Clustering Data and Incorporating Topographical Variables for Improving Spatial Interpolation of Rainfall in Mountainous Region

Abstract

This study was an attempt to quantify the improvement in the accuracy of rainfall interpolation in the mountainous terrain by clustering of rainfall data at the data preparation stage and incorporating topographical variables at interpolation stage. The univariate kriging techniques, ordinary kriging (OK), simple kriging and universal kriging (UK) were compared with multivariate kriging method of ordinary cokriging (OCK). The elevation, slope and terrain ruggedness index (TRI) computed from digital elevation model were incorporated as explanatory variable in OCK. These algorithms were applied to the normal annual and seasonal rainfall data points located in Central Himalayas of Uttarakhand region. The study area was divided into two different zones of lowland and upland based on the elevation variability. This zonation was then used as a basis for clustering the rainfall data. The performance of the interpolation techniques was assessed for subdivided regions and compared with the results obtained for complete region.

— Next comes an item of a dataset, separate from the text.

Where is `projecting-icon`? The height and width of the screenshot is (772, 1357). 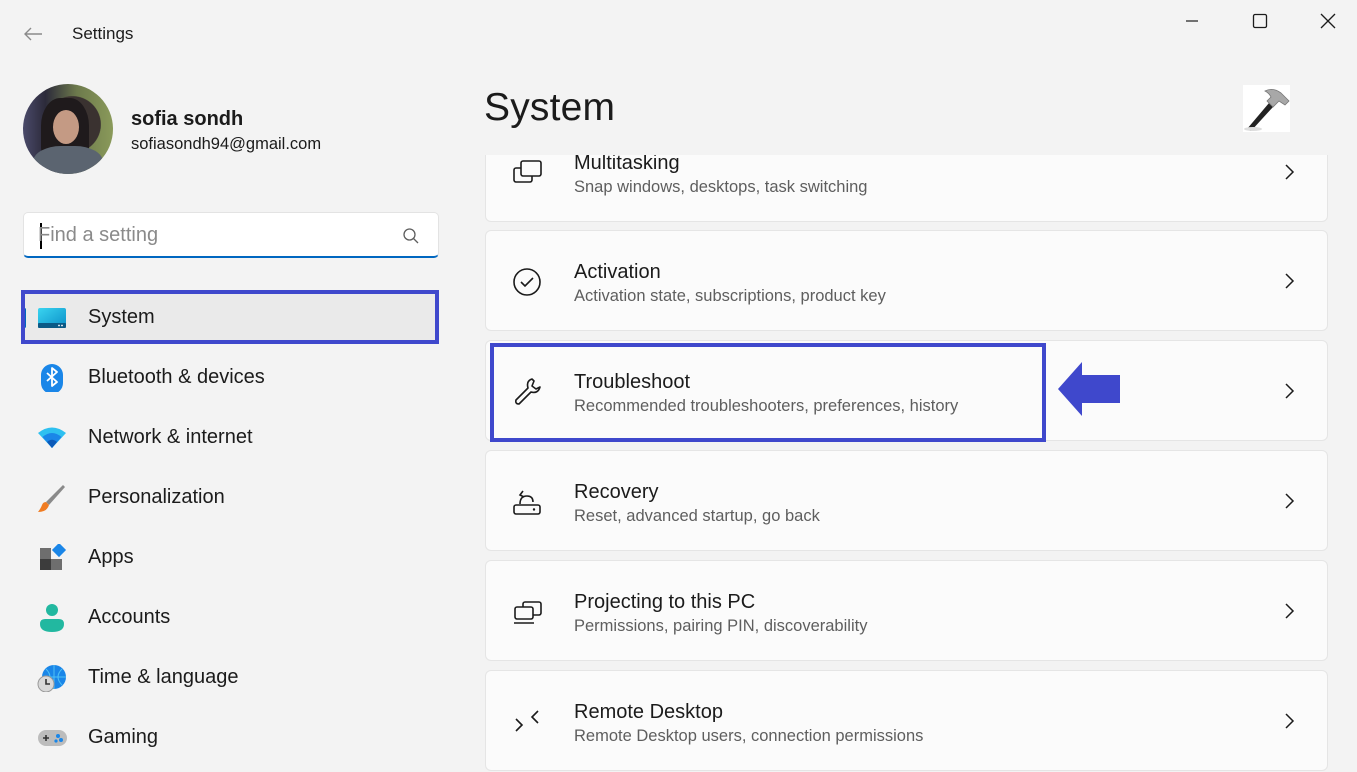
projecting-icon is located at coordinates (528, 612).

The evaluation was based on absolute error metrics of root mean square error (RMSE) in combination with RMSE-observations standard deviation ratio. The absolute percentage error (APE) statistics was calculated for every observation points and then the percentage of data for with APE ≤ 30% (APE30) was analyzed. It was observed that performance efficiency of the interpolation methods improves by 5-20% if the rainfall data is clustered based on homogeneity of terrain elevation as against considering the complete set of data. In complex terrain, the inclusion of topographical variables improves the cokriging based rainfall prediction if it is correlated with rainfall.